True, I didn’t repeat the mistakes I observed; I just invented a whole new set of my own. I punished unjustly. I got sucked into talking on the phone with a possessive friend and brushed off my frantic 5-year-old until she burst into frustrated tears. I bought too few Christmas gifts that the children wanted and too many that I thought they ought to want. I didn’t put sunscreen on the children that time they went swimming at a family reunion in the Midwest and fried their little shoulders in the hot sun.

Then, of course, there was the forgotten birthday, and many more dark examples that I can’t bring myself to confess.

So Mother’s Day comes and among the pastel cards and lush bouquets and appreciative words, I feel the gnawing teeth of Regret and the sense that maybe I don’t deserve the gratitude because of everything I got wrong.

That’s when I know I need to remember Kenya.

We spent 3½ months there, six years ago, helping at a school and orphanage for boys. Most had been orphaned by AIDS and suffered worsening circumstances until finally they gravitated to the city and survived on the streets, eating what they could, sleeping on feed sacks, and sniffing chemicals that deluded them into feeling warm and well fed.

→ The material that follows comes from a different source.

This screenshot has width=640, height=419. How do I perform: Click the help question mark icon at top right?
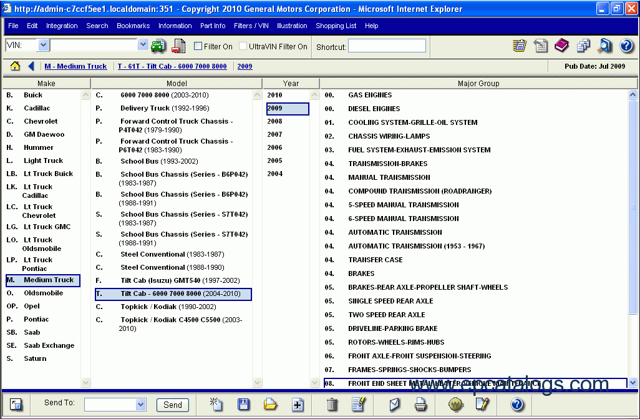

Whenever we went downtown, the street kids clustered us with their colorless, torn clothes and their dusty hair and their open, begging hands and their lifeless eyes. The lack of a mother in their lives was like a tangible force around them, and their pain clawed at my own mother-heart with an intensity that took my breath away and still does now, six years later.

The boys who had left the streets and lived at the orphanage seemed happy, most of the time. They were fed well and educated and kept busy. They slept on clean beds and were supervised by young dorm “dads” in their 20s. But sometimes, such as when their eyes filled with years of grief or they scraped their knees or they had a wonderful discovery to share, what they really needed was a mom, and they didn’t have one.

I slowly came to realize, as I watched these boys, that not only did they all need mothers, most of them would have done or given anything to get one.

Furthermore, none of them would have been been picky about what sort they got. She could work too hard, or she could sit around and let the house fall apart. She could be patient or lose her temper. She could be stern and silent or full of fun. Any mom who was there and cared even a little would be an astronomical improvement over what they had.

My accumulation of mistakes was smaller then than it is now, but I was just as hard on myself, and it was when I looked at the eyes of boys on the street and compared them with my children’s eyes — bright, curious, secure, confident — that I first began to give myself some grace. An imperfect mom, I realized, is infinitely, indescribably better than no mom at all.

If not having a mother is like being at sea level, and having a perfect, smiling, patient mom who never forgets to notify the tooth fairy is like being at the top of Mount Hood, then a flawed and scatterbrained mom who makes the kids pack their own lunches and punishes the wrong child now and then is actually about at Timberline Lodge.

I have told myself this many times since and shared it with other moms who feel they never quite get it right: an imperfect mother is really pretty good. Give yourself credit for showing up every day and loving your children and doing the best you can, I tell them, because that in itself makes a huge difference to a child. And, I add, give yourself some grace: We are allowed to make mistakes.

I will always feel sad about the missed birthday, but when I see my son’s eyes and think of the eyes of the orphan boys, I know that I was here, and I did the best I could, and it made all the difference in the world.